* Task details: Please start at the first line of the records beneath and quote each line exactly, ending with the line containing "Open Info link".
START Material supplied
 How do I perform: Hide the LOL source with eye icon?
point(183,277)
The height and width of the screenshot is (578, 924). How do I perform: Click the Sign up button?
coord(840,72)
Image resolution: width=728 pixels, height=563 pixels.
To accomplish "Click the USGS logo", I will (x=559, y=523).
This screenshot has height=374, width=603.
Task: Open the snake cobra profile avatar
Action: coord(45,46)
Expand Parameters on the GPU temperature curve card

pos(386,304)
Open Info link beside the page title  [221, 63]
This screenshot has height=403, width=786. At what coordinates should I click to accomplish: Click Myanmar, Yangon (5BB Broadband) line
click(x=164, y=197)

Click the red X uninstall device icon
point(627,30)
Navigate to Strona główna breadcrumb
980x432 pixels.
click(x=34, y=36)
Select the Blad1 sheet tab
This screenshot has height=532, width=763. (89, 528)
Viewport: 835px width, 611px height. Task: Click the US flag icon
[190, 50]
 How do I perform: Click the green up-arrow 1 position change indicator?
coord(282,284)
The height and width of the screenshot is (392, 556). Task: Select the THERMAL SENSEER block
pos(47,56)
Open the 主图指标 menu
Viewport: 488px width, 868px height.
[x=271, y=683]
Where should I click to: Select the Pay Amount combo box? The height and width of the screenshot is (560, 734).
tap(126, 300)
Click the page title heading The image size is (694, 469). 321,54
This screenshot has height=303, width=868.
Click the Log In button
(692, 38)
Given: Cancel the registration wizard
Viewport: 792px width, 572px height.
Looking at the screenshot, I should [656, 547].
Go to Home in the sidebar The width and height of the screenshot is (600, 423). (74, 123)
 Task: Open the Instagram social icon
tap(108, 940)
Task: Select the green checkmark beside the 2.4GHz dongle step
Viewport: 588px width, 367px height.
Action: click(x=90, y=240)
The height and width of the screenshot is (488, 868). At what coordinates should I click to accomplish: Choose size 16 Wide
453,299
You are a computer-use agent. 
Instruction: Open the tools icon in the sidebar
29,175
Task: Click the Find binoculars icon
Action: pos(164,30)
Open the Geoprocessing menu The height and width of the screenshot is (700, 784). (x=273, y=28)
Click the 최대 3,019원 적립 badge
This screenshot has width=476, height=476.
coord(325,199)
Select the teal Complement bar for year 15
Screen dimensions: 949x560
END Material supplied
* Answer space:
 How do I perform: Hide the LOL source with eye icon?
point(183,277)
The height and width of the screenshot is (578, 924). How do I perform: Click the Sign up button?
coord(840,72)
Image resolution: width=728 pixels, height=563 pixels.
To accomplish "Click the USGS logo", I will (x=559, y=523).
This screenshot has height=374, width=603.
Task: Open the snake cobra profile avatar
Action: coord(45,46)
Expand Parameters on the GPU temperature curve card

pos(386,304)
Open Info link beside the page title  [221, 63]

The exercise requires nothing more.